» JOBS:
(a) Set down the stretch of the blog post about typeface choices below, from "I noticed you" through "with this typeface.", word for word.
(b) List every proper name that appears in the blog post about typeface choices below, including the names of platforms, typefaces, type designers and font technologies.
(c) Write what comes next in the blog post about typeface choices below, picking up after its last sentence.

Yesterday, a colleague of mine, asked me a question on Twitter about my typeface choices. To get everyone on the same page, here is his question:

I noticed you did serifs for headings and sans-serif for body text. My intuition is the other way around and I'll do that for my blog. Curious if there is some deeper reason?

I loved this question so much, that I decided to write something about it. So why did I do it this way?

The answer is a bit unusual for the type of design decisions I commonly do. To be honest, it's mostly based on personal taste and a more characteristic feeling I wanted to have for this website.

Picking the specific typefaces

When I started looking into styles I wanted to convey on this redesign, I looked at a lot of different typefaces. At some point, I saw Value Serif, which was created by Colophon, and it immediately clicked for me.

The characteristic appearance, combined with a rich set of OpenType features (e.g. the lowercase f or e are just beautiful) made me want to go with this typeface.

» DATA BLOCK:
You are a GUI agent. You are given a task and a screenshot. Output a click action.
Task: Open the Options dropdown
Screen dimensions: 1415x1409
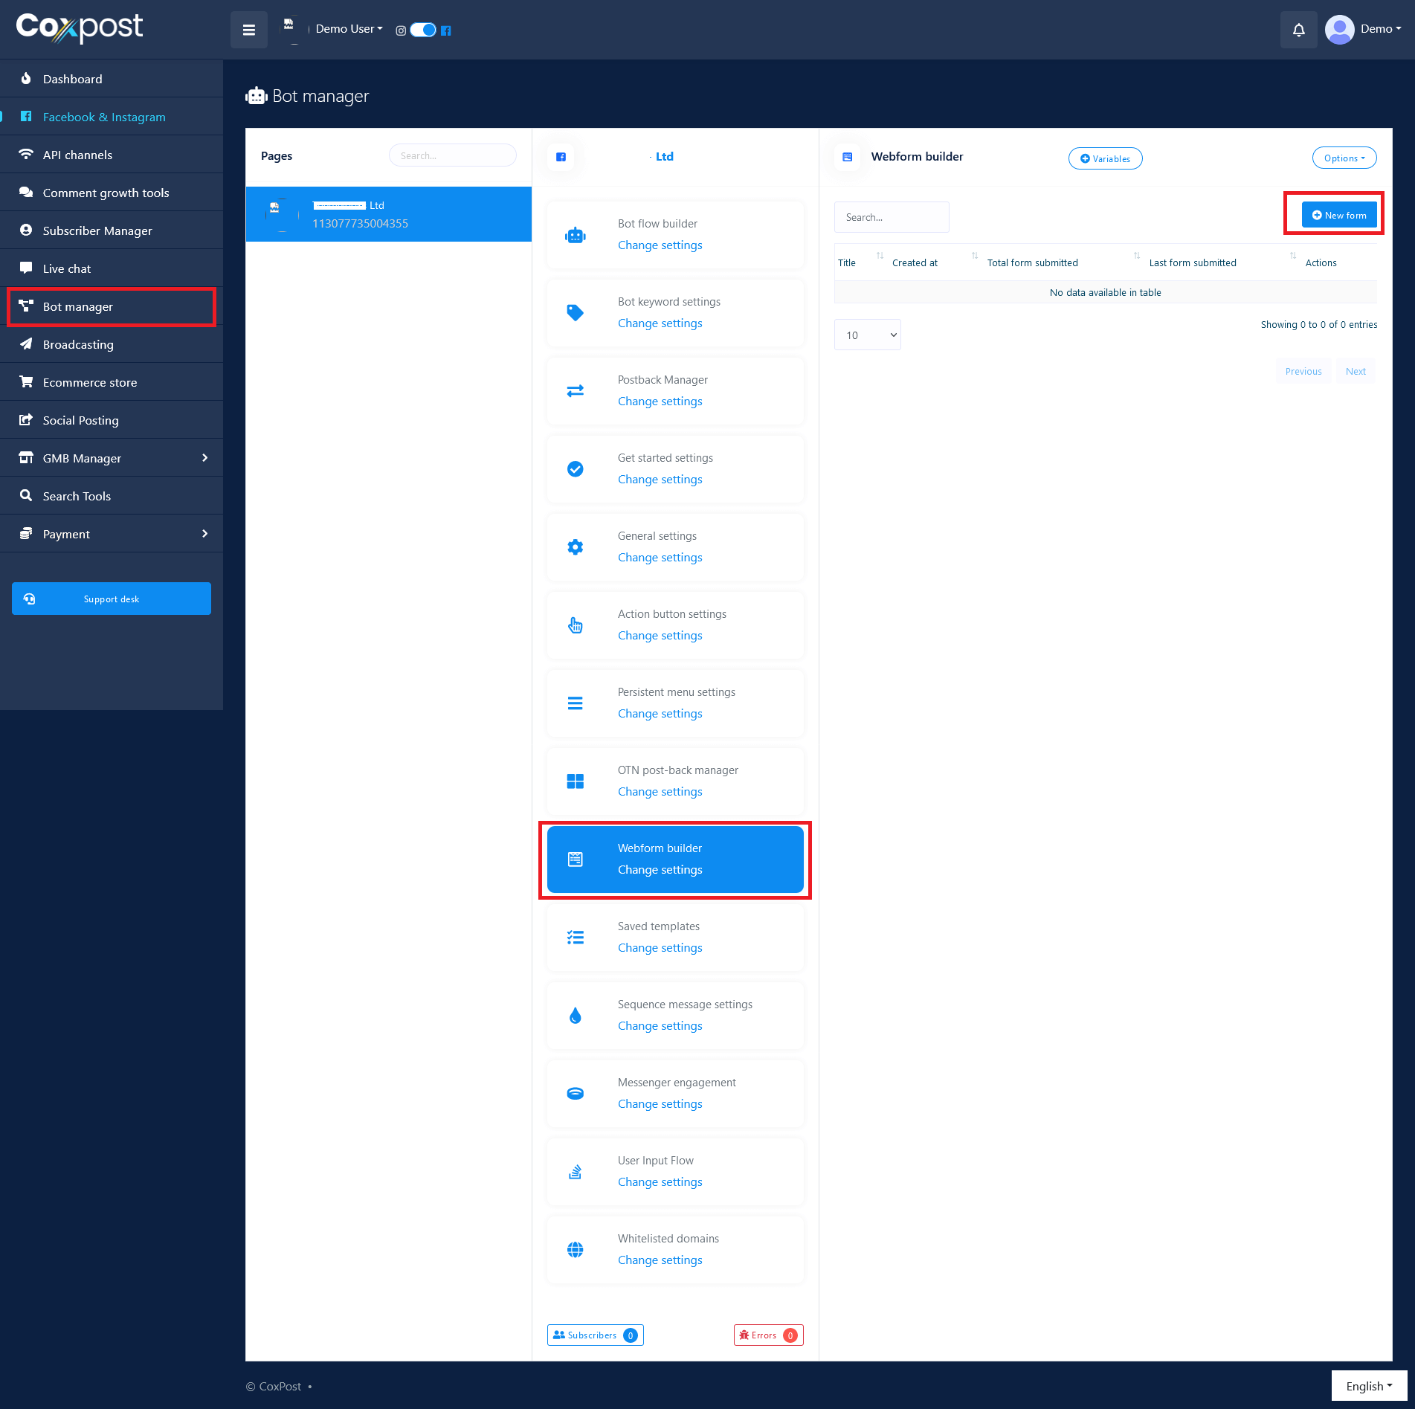click(x=1344, y=158)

» EXERCISE RESULTS:
(a)
I noticed you did serifs for headings and sans-serif for body text. My intuition is the other way around and I'll do that for my blog. Curious if there is some deeper reason?

I loved this question so much, that I decided to write something about it. So why did I do it this way?

The answer is a bit unusual for the type of design decisions I commonly do. To be honest, it's mostly based on personal taste and a more characteristic feeling I wanted to have for this website.

Picking the specific typefaces

When I started looking into styles I wanted to convey on this redesign, I looked at a lot of different typefaces. At some point, I saw Value Serif, which was created by Colophon, and it immediately clicked for me.

The characteristic appearance, combined with a rich set of OpenType features (e.g. the lowercase f or e are just beautiful) made me want to go with this typeface.

(b)
- Twitter
- Value Serif
- Colophon
- OpenType

(c)
Based on the love for these little details of Value Serif, I needed to make them appear noticeable across the whole website. This was the reason for picking it as a heading font and making the heading design big and bold.

Because the headings are very characteristic, I wanted to do something more visually simple for the body text. That was the reason, why I finally bought and used Aperçu. Aperçu also has some grotesque flavours and characteristics in a way, but it feels simple and flexible enough for the use cases I had in mind.

But what's about readability?

In terms of readability, there is an ongoing debate about serif and sans-serif. Culturally, we know that serif typefaces are more common for long texts in areas like books or newspapers. The perception is that this benefits legibility.

There are studies and arguments for all different angels on this. I think in the end it comes down to setting the typefaces correctly and not the specific typefaces themselves.

With screens the argument, at least in the past, becomes a bit different. These arguments are mostly based on screen resolutions and the way typefaces are rendered on screens. In this area sans-serif was the preferred way to go. With better technology and screens in general, this will become less of a priority.

All in all, it's complicated and it probably boils down to the environment the typefaces live in. I can also see a future, where I change my current thinking. Maybe I move Aperçu more in the background for small details like captions and add a less stylistic body typeface sometime in the future.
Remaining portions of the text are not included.